| Brano fornito |
====

La Stampa, 5 ottobre 2022
A cinque anni dal #Metoo
In cinque anni, il #Metoo, l’epocale movimento di denuncia delle molestie sessuali, ha cambiato quasi tutto, quasi tutti, e prima d’ogni cosa se stesso. È stato giustizialista, populista, femminista, collettivista, manicheo, fluido, intersezionale, queer. Ha aperto una voragine e poi un varco. Ha ridefinito e ridiscusso il potere, il consenso, la seduzione, il sesso, l’amore, il desiderio, la violenza, il sopruso, la vergogna, la colpa, la responsabilità, la prova, la testimonianza, la solidarietà. Ha troncato la tolleranza verso la zona grigia, alcune carriere, alcuni colpevoli, alcuni innocenti, alcuni in attesa di giudizio. Qualcuno ha confessato, qualcun altro è finito in prigione, qualcun altro ancora si è ucciso. Tutti hanno chiesto scusa. Comici, politici, attori, registi, produttori, capi, mariti, amici, compagni. Tutti maschi. Che oggi dicono: «Non parlo di #Metoo» (28 uomini su 29, tutti tra i trenta e i cinquant’anni, hanno risposto così a una richiesta de La Stampa di raccontare come e se il #Metoo abbia inciso nelle loro vite).

====

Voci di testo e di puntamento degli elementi
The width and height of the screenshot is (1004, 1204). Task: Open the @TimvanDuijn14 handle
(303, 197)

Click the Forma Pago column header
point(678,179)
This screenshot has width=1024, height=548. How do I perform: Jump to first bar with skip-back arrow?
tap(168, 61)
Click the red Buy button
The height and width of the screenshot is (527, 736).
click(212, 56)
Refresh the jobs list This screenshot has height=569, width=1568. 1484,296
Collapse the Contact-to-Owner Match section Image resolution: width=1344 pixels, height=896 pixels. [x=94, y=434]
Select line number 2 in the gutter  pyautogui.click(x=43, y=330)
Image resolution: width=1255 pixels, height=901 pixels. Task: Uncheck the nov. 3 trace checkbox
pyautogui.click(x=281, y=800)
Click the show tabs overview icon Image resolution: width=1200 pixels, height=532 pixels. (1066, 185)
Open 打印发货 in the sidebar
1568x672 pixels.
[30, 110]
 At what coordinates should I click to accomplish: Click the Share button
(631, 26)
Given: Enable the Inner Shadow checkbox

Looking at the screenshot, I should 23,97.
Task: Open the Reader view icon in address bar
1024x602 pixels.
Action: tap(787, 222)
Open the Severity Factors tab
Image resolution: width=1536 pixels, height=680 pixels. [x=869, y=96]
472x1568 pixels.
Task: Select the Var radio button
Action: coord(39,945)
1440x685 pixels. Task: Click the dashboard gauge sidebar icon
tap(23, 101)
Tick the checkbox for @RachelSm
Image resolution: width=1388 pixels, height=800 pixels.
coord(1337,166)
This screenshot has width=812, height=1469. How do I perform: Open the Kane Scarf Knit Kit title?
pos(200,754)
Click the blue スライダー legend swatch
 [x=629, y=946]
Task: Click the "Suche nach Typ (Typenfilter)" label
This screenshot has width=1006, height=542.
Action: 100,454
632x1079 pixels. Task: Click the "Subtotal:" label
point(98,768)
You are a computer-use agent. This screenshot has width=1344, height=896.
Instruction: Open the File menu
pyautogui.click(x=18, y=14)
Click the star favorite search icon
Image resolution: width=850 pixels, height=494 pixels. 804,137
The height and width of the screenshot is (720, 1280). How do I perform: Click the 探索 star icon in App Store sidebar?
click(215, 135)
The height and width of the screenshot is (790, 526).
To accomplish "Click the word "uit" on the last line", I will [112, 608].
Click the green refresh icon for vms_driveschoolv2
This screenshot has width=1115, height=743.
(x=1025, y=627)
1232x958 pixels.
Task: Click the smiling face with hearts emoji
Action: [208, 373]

====

| Compito 1 |
Nell'articolo sul #Metoo, quanti uomini hanno risposto «Non parlo di #Metoo» alla richiesta de La Stampa, e su quanti interpellati?
| Compito 2 |
Continua l'articolo sul #Metoo dopo la sua ultima frase.

| Risultato esercizio 1 |
28 uomini su 29.

| Risultato esercizio 2 |
Cinque anni fa, mentre le donne dicevano, una dopo l’altra, «anch’io», loro dicevano, uno dopo l’altro, «io no». Le donne dicevano anche io sono stata molestata, e i confini di cosa era molestia si allargavano; gli uomini dicevano: io no, io non sono un molestatore, non tutti gli uomini sono molestatori. Lo dicevano anche le donne: il #Metoo chiedeva, con intransigenza, di riconoscersi tutti parte di un sistema consolidato che accettava e persino legittimava la molestia come esercizio di potere. Dice Cristina Comencini a La Stampa: «Il #Metoo ha creato una frattura profonda tra chi subiva un comportamento millenario, le donne, e chi lo perpetrava, gli uomini. In questo senso, era inevitabile che, per gli uomini, il #Metoo avesse un risvolto inibitorio: a un certo punto, un movimento globale ha detto loro che quello che avevano sempre potuto fare perché era sempre stato ritenuto se non proprio normale di certo inevitabile, era un reato. La prima cosa che, tutt’ora, gli uomini avvertono quando si parla di abusi sessuali è un enorme senso di colpa, che però non porta da nessuna parte, e ancora li smarrisce». Su dove il ripensamento innescato debba portare, Comencini non ha dubbi: «Le donne aspirano a una nuova libertà nei rapporti tra le persone. Una libertà reciproca, che nasca da un nuovo modo di desiderarsi, di stare insieme, di fare l’amore. È una ricerca in atto, preziosissima».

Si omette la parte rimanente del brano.